Available records –
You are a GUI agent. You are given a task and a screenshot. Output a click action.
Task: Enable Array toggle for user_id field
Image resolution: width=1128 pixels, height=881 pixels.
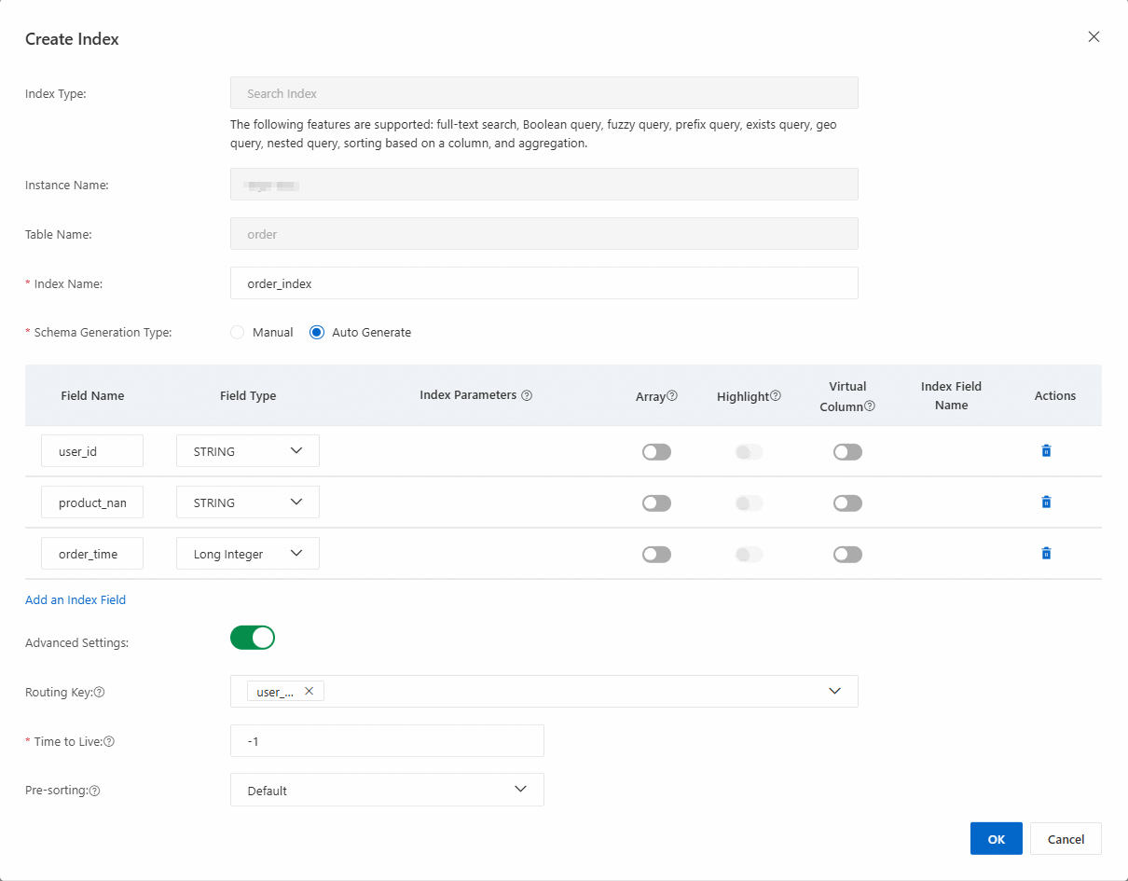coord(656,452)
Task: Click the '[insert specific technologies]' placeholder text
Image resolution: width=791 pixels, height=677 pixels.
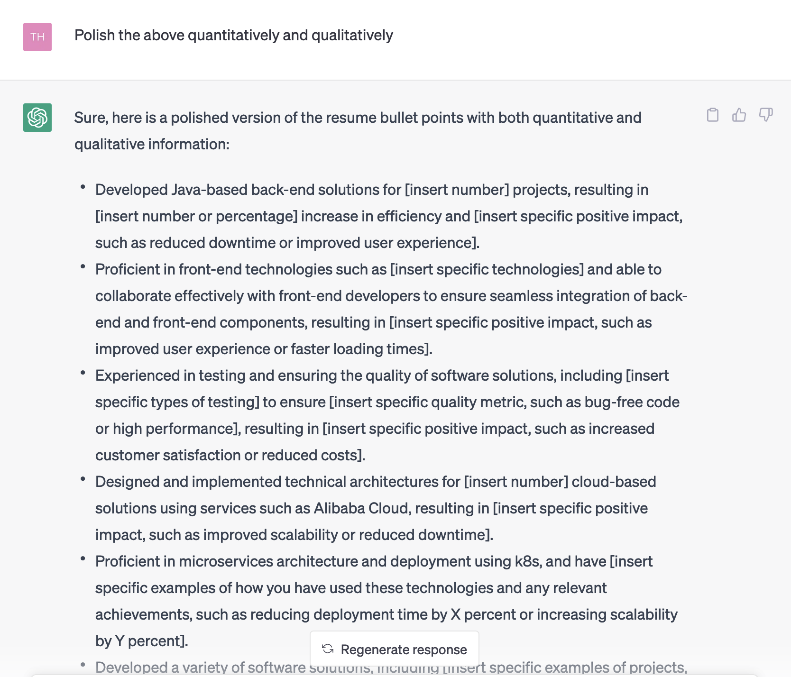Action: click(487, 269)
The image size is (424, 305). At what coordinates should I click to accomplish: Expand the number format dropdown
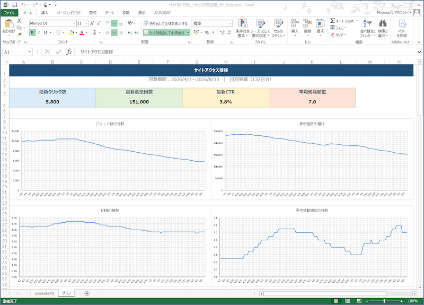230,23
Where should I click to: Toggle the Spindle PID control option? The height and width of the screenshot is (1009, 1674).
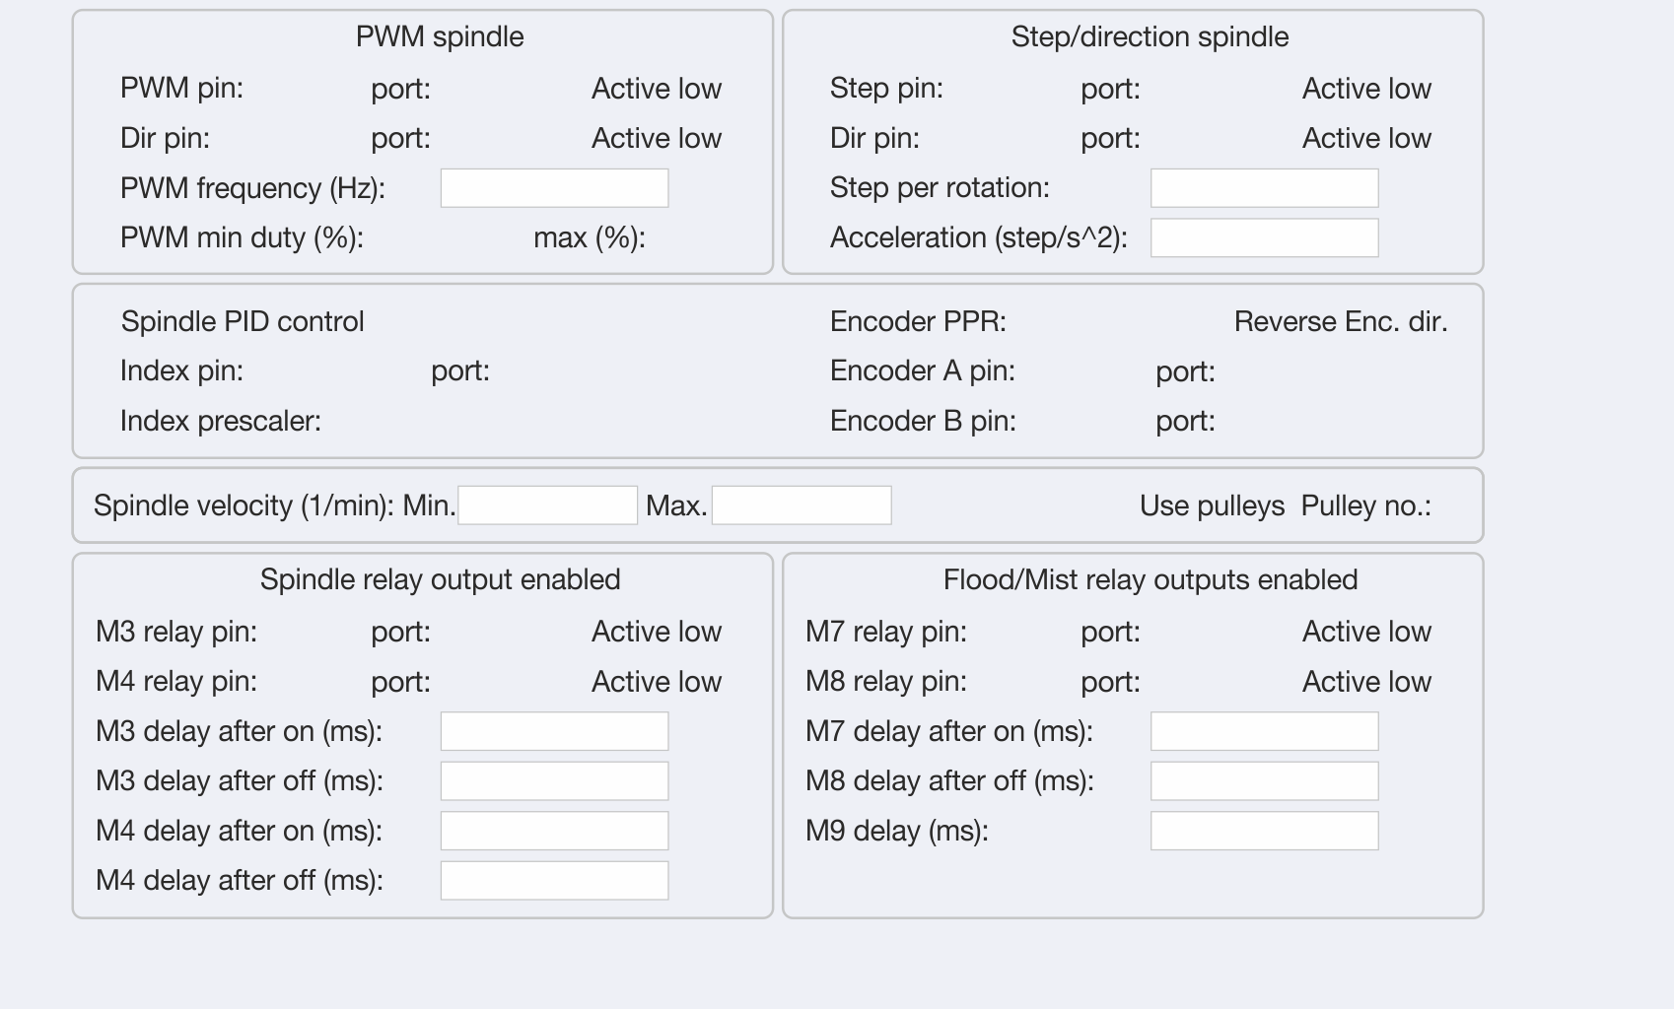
...
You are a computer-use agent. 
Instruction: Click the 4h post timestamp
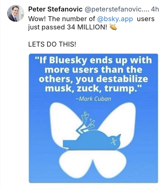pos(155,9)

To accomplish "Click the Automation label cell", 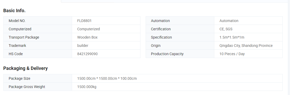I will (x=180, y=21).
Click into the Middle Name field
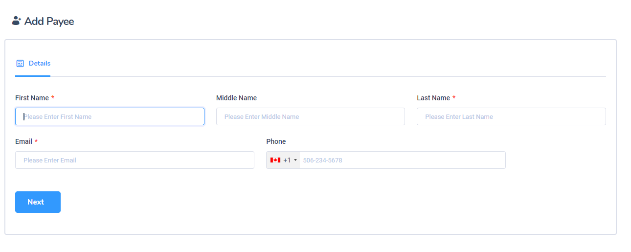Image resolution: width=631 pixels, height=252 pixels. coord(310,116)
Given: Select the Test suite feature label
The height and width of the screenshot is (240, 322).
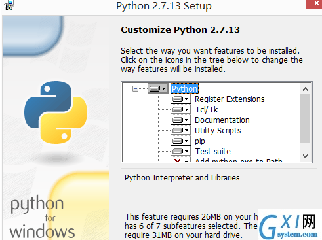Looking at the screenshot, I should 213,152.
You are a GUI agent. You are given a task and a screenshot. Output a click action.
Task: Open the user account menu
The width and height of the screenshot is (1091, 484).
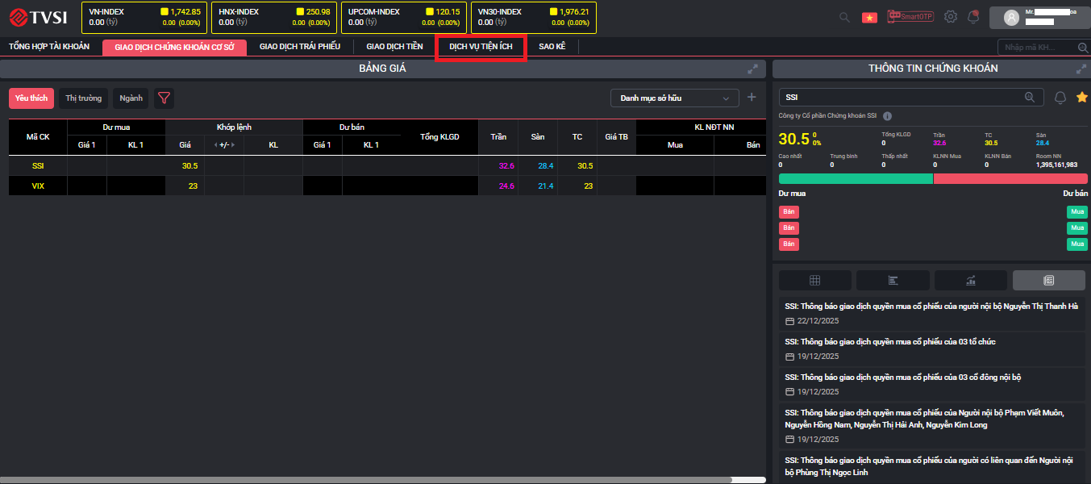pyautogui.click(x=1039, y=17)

Goal – Rescale the records from the line that contains "Task: Click the" through the line that contains "Where should I", reproducing every line with the requests included and multiplying each click coordinate in the answers by 2, rounded to whole numbers with halves rounded up. Leave all numbers in the requests unchanged, and omit the pictures from your output.

Solved exercise –
Task: Click the '[insert specific technologies]' placeholder text
Image resolution: width=791 pixels, height=677 pixels.
Action: click(974, 538)
The image size is (424, 305). At what coordinates should I click to accomplish: Expand the number format dropdown
460,46
Where should I click to: Toggle the Spindle PID control option? The height and width of the screenshot is (1009, 1674).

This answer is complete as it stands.